_Exercise instructions_. Continue the news article below about India's fence along the Line of Control in Kashmir, starting right after its last sentence.

ON THE LINE OF CONTROL: The army captain whose government is building the controversial barrier says that, when completed, it will protect his people from attacks by extremists.
Once the high-tech fence is finished, militants will no longer be able to cross into his side of the disputed territory and kill his soldiers and civilians, he says.
On the other side of the barrier, anguished Muslim villagers protest that it is taking their land and cutting them off from their loved ones.
The day before the world court ruled on Israel's separation barrier in the West Bank, the arguments, so regularly rehearsed, certainly sound familiar. But this fence, running for almost 1,000 kilometres, is in Kashmir. And the two sides at loggerheads are India and Pakistan, not Israel and the Palestinians.
"Once infiltration stops, we will be able to finish off militancy in (occupied) Kashmir in no time," Indian Army Captain Sachin, who uses only one name, said at Sonapindi, a post 3,350 metres high in the Himalayas overlooking Azad Kashmir.
The fence - which features Israeli-designed ground sensors that signal movement - includes two rows of barbed wire that are partly electrified. And landmines line the ground to maim anyone who makes it across.
India began trying to erect the fence after the 1999 Kargil conflict, but work ground to a halt due to firing from the other side. And it appeared the fence would remain unbuilt. However, in November, Pakistan and India agreed a ceasefire in Kashmir - ending nearly daily shelling between the two countries - since when India has hurried to finish the fence.
Pakistan continues to formally protest the fence building, saying it violates 1949 and 1972 agreements, but has toned down its rhetoric and done nothing to stop the construction.

_Given data_.
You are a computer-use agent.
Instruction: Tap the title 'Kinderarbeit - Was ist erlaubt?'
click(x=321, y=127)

_In response_.
Referring to the Line of Control (LoC), foreign ministry spokesman Masood Khan said: "This fence is not altering the status of the LoC, the LoC remains there, but there is no justification for building or constructing a fence that is creating so much misunderstanding between the two countries."
He denied that the lack of concerted action by Pakistan to stop the fence being built was tacit approval for its construction.
"Pakistan has not given any approval - tacit or explicit - to the Indian government for continuing with ... the fence." But the issue had to be seen in a wider context, he said. Rather than take India to the world court, as the Palestinians did with Israel, Pakistan is seeking dialogue.
"We have started ... dialogue after a prolonged phase of tension and confrontation. Leaders of the two countries are willing to back this process with statesmanship and political will and ... we hope to address all issues - human rights, fencing, everything."
But Tahir Mohiuddin, an analyst in Srinagar, said that while Pakistan still objects to the fence, its policy is seen as effective approval for the construction, attributing this Pakistani stance to US pressure.
And Pakistani political analyst Mohammad Afzal Niazi called the change of tactics by Pakistan "a major shift in policy". For Kashmir, "allowing the barrier to be built does weaken the Pakistani case," he said, though it need not be "fatal".
In the Neelum valley, villagers watch with growing despondency as the fence lengthens daily.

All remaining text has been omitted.